**What to work on**.
Your task is to output the data exactly as it stands.

**The data**.
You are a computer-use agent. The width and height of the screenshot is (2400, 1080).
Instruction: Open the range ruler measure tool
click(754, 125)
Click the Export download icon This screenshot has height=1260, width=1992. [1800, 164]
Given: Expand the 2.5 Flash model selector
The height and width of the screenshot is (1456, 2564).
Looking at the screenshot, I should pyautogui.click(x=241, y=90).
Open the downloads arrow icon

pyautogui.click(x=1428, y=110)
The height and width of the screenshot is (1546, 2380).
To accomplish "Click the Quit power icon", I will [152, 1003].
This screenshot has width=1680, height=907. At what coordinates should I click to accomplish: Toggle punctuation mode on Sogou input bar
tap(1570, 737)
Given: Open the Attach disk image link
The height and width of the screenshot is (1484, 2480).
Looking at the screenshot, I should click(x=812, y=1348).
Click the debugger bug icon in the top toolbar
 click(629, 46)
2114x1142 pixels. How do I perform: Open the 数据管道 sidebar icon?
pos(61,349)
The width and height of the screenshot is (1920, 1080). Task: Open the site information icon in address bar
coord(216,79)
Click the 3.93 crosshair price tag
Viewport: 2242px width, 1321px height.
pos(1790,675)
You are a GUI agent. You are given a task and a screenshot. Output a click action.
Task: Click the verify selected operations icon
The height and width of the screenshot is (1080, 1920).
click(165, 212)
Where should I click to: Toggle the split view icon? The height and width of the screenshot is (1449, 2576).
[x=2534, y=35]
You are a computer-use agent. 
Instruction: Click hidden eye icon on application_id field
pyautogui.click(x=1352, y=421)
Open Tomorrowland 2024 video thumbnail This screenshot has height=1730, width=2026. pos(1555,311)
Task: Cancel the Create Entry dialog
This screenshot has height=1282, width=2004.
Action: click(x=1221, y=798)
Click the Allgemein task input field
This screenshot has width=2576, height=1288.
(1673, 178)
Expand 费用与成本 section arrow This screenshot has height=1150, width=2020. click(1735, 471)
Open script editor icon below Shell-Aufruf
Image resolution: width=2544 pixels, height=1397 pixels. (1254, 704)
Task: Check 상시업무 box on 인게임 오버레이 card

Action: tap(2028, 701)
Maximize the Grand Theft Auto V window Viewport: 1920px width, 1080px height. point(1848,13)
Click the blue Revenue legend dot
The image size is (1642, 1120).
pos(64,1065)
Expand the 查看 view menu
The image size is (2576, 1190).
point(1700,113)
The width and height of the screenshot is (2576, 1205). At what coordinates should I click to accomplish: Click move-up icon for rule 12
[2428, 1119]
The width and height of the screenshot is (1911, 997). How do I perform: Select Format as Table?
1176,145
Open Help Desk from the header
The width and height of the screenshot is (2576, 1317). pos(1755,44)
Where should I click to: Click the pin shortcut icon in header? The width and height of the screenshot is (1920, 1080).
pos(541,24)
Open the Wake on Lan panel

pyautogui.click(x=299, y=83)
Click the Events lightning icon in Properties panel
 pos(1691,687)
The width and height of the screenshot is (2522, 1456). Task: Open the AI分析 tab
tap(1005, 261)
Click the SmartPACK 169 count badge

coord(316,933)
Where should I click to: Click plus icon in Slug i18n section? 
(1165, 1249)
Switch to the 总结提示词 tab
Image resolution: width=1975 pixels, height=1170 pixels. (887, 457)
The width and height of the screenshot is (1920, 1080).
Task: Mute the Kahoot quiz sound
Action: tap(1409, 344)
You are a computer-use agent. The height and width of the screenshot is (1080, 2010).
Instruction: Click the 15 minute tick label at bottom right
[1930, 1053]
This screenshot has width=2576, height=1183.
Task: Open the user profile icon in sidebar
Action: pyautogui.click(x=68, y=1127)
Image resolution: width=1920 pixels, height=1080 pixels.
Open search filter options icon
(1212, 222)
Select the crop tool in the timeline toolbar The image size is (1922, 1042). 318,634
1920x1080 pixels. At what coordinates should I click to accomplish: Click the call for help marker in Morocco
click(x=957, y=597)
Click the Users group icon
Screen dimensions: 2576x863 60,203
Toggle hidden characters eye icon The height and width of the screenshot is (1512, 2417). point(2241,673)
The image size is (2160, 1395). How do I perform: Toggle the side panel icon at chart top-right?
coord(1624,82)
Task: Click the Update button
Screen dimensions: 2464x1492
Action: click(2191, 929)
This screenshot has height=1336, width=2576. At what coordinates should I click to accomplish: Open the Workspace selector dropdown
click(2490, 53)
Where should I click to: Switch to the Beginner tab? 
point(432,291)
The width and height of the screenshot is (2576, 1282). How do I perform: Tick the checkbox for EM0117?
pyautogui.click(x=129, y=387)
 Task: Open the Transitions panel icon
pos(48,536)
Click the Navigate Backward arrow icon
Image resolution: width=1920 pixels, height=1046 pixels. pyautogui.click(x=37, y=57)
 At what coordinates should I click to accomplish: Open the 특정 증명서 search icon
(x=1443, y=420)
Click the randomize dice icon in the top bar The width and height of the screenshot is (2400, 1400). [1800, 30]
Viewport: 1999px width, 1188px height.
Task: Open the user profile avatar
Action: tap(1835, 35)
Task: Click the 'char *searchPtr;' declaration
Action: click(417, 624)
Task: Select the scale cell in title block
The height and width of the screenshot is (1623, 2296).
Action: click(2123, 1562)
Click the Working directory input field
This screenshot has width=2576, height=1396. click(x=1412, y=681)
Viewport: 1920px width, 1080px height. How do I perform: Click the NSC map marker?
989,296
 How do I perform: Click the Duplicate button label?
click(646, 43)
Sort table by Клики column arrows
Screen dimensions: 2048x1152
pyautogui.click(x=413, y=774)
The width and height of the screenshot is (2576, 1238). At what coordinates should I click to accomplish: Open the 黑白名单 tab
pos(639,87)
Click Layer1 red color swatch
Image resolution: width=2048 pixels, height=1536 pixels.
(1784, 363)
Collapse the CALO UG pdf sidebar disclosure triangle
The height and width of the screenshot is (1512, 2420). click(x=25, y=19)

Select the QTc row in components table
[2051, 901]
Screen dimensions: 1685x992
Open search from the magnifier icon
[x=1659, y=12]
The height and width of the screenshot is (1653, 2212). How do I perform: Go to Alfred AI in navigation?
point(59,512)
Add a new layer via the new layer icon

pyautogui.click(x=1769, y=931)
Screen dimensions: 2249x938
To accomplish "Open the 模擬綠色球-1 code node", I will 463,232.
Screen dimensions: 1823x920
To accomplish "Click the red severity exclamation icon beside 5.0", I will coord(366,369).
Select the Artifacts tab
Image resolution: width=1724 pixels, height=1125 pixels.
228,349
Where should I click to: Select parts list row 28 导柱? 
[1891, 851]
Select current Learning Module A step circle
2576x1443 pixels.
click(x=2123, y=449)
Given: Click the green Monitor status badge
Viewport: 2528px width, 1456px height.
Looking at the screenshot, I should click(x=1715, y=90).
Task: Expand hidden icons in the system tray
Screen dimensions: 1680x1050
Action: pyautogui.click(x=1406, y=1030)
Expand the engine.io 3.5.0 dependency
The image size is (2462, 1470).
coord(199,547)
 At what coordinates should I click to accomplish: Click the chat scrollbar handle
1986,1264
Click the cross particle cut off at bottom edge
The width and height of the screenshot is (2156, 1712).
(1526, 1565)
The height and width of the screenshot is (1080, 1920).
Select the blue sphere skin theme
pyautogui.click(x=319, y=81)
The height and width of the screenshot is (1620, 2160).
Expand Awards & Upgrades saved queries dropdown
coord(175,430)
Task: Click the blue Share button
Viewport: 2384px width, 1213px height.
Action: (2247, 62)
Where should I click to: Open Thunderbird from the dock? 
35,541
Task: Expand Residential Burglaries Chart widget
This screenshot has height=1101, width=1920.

**Exercise answer**.
You are a computer-use agent. The width and height of the screenshot is (2400, 1080).
Instruction: Open the range ruler measure tool
click(754, 125)
Click the Export download icon This screenshot has height=1260, width=1992. [1800, 164]
Given: Expand the 2.5 Flash model selector
The height and width of the screenshot is (1456, 2564).
Looking at the screenshot, I should pyautogui.click(x=241, y=90).
Open the downloads arrow icon

pyautogui.click(x=1428, y=110)
The height and width of the screenshot is (1546, 2380).
To accomplish "Click the Quit power icon", I will [152, 1003].
This screenshot has width=1680, height=907. At what coordinates should I click to accomplish: Toggle punctuation mode on Sogou input bar
tap(1570, 737)
Given: Open the Attach disk image link
The height and width of the screenshot is (1484, 2480).
Looking at the screenshot, I should click(x=812, y=1348).
Click the debugger bug icon in the top toolbar
 click(629, 46)
2114x1142 pixels. How do I perform: Open the 数据管道 sidebar icon?
pos(61,349)
The width and height of the screenshot is (1920, 1080). Task: Open the site information icon in address bar
coord(216,79)
Click the 3.93 crosshair price tag
Viewport: 2242px width, 1321px height.
pos(1790,675)
You are a GUI agent. You are given a task and a screenshot. Output a click action.
Task: Click the verify selected operations icon
The height and width of the screenshot is (1080, 1920).
click(165, 212)
Where should I click to: Toggle the split view icon? The height and width of the screenshot is (1449, 2576).
[x=2534, y=35]
You are a computer-use agent. 
Instruction: Click hidden eye icon on application_id field
pyautogui.click(x=1352, y=421)
Open Tomorrowland 2024 video thumbnail This screenshot has height=1730, width=2026. pos(1555,311)
Task: Cancel the Create Entry dialog
This screenshot has height=1282, width=2004.
Action: click(x=1221, y=798)
Click the Allgemein task input field
This screenshot has width=2576, height=1288.
(1673, 178)
Expand 费用与成本 section arrow This screenshot has height=1150, width=2020. click(1735, 471)
Open script editor icon below Shell-Aufruf
Image resolution: width=2544 pixels, height=1397 pixels. (1254, 704)
Task: Check 상시업무 box on 인게임 오버레이 card

Action: tap(2028, 701)
Maximize the Grand Theft Auto V window Viewport: 1920px width, 1080px height. point(1848,13)
Click the blue Revenue legend dot
The image size is (1642, 1120).
pos(64,1065)
Expand the 查看 view menu
The image size is (2576, 1190).
point(1700,113)
The width and height of the screenshot is (2576, 1205). At what coordinates should I click to accomplish: Click move-up icon for rule 12
[2428, 1119]
The width and height of the screenshot is (1911, 997). How do I perform: Select Format as Table?
1176,145
Open Help Desk from the header
The width and height of the screenshot is (2576, 1317). pos(1755,44)
Where should I click to: Click the pin shortcut icon in header? The width and height of the screenshot is (1920, 1080).
pos(541,24)
Open the Wake on Lan panel

pyautogui.click(x=299, y=83)
Click the Events lightning icon in Properties panel
 pos(1691,687)
The width and height of the screenshot is (2522, 1456). Task: Open the AI分析 tab
tap(1005, 261)
Click the SmartPACK 169 count badge

coord(316,933)
Where should I click to: Click plus icon in Slug i18n section? 
(1165, 1249)
Switch to the 总结提示词 tab
Image resolution: width=1975 pixels, height=1170 pixels. (887, 457)
The width and height of the screenshot is (1920, 1080).
Task: Mute the Kahoot quiz sound
Action: tap(1409, 344)
You are a computer-use agent. The height and width of the screenshot is (1080, 2010).
Instruction: Click the 15 minute tick label at bottom right
[1930, 1053]
This screenshot has width=2576, height=1183.
Task: Open the user profile icon in sidebar
Action: pyautogui.click(x=68, y=1127)
Image resolution: width=1920 pixels, height=1080 pixels.
Open search filter options icon
(1212, 222)
Select the crop tool in the timeline toolbar The image size is (1922, 1042). 318,634
1920x1080 pixels. At what coordinates should I click to accomplish: Click the call for help marker in Morocco
click(x=957, y=597)
Click the Users group icon
Screen dimensions: 2576x863 60,203
Toggle hidden characters eye icon The height and width of the screenshot is (1512, 2417). point(2241,673)
The image size is (2160, 1395). How do I perform: Toggle the side panel icon at chart top-right?
coord(1624,82)
Task: Click the Update button
Screen dimensions: 2464x1492
Action: click(2191, 929)
This screenshot has height=1336, width=2576. At what coordinates should I click to accomplish: Open the Workspace selector dropdown
click(2490, 53)
Where should I click to: Switch to the Beginner tab? 
point(432,291)
The width and height of the screenshot is (2576, 1282). How do I perform: Tick the checkbox for EM0117?
pyautogui.click(x=129, y=387)
 Task: Open the Transitions panel icon
pos(48,536)
Click the Navigate Backward arrow icon
Image resolution: width=1920 pixels, height=1046 pixels. pyautogui.click(x=37, y=57)
 At what coordinates should I click to accomplish: Open the 특정 증명서 search icon
(x=1443, y=420)
Click the randomize dice icon in the top bar The width and height of the screenshot is (2400, 1400). [1800, 30]
Viewport: 1999px width, 1188px height.
Task: Open the user profile avatar
Action: tap(1835, 35)
Task: Click the 'char *searchPtr;' declaration
Action: click(417, 624)
Task: Select the scale cell in title block
The height and width of the screenshot is (1623, 2296).
Action: click(2123, 1562)
Click the Working directory input field
This screenshot has width=2576, height=1396. click(x=1412, y=681)
Viewport: 1920px width, 1080px height. How do I perform: Click the NSC map marker?
989,296
 How do I perform: Click the Duplicate button label?
click(646, 43)
Sort table by Клики column arrows
Screen dimensions: 2048x1152
pyautogui.click(x=413, y=774)
The width and height of the screenshot is (2576, 1238). At what coordinates should I click to accomplish: Open the 黑白名单 tab
pos(639,87)
Click Layer1 red color swatch
Image resolution: width=2048 pixels, height=1536 pixels.
(1784, 363)
Collapse the CALO UG pdf sidebar disclosure triangle
The height and width of the screenshot is (1512, 2420). click(x=25, y=19)

Select the QTc row in components table
[2051, 901]
Screen dimensions: 1685x992
Open search from the magnifier icon
[x=1659, y=12]
The height and width of the screenshot is (1653, 2212). How do I perform: Go to Alfred AI in navigation?
point(59,512)
Add a new layer via the new layer icon

pyautogui.click(x=1769, y=931)
Screen dimensions: 2249x938
To accomplish "Open the 模擬綠色球-1 code node", I will 463,232.
Screen dimensions: 1823x920
To accomplish "Click the red severity exclamation icon beside 5.0", I will coord(366,369).
Select the Artifacts tab
Image resolution: width=1724 pixels, height=1125 pixels.
228,349
Where should I click to: Select parts list row 28 导柱? 
[1891, 851]
Select current Learning Module A step circle
2576x1443 pixels.
click(x=2123, y=449)
Given: Click the green Monitor status badge
Viewport: 2528px width, 1456px height.
Looking at the screenshot, I should click(x=1715, y=90).
Task: Expand hidden icons in the system tray
Screen dimensions: 1680x1050
Action: pyautogui.click(x=1406, y=1030)
Expand the engine.io 3.5.0 dependency
The image size is (2462, 1470).
coord(199,547)
 At what coordinates should I click to accomplish: Click the chat scrollbar handle
1986,1264
Click the cross particle cut off at bottom edge
The width and height of the screenshot is (2156, 1712).
(1526, 1565)
The height and width of the screenshot is (1080, 1920).
Select the blue sphere skin theme
pyautogui.click(x=319, y=81)
The height and width of the screenshot is (1620, 2160).
Expand Awards & Upgrades saved queries dropdown
coord(175,430)
Task: Click the blue Share button
Viewport: 2384px width, 1213px height.
Action: (2247, 62)
Where should I click to: Open Thunderbird from the dock? 
35,541
Task: Expand Residential Burglaries Chart widget
This screenshot has height=1101, width=1920.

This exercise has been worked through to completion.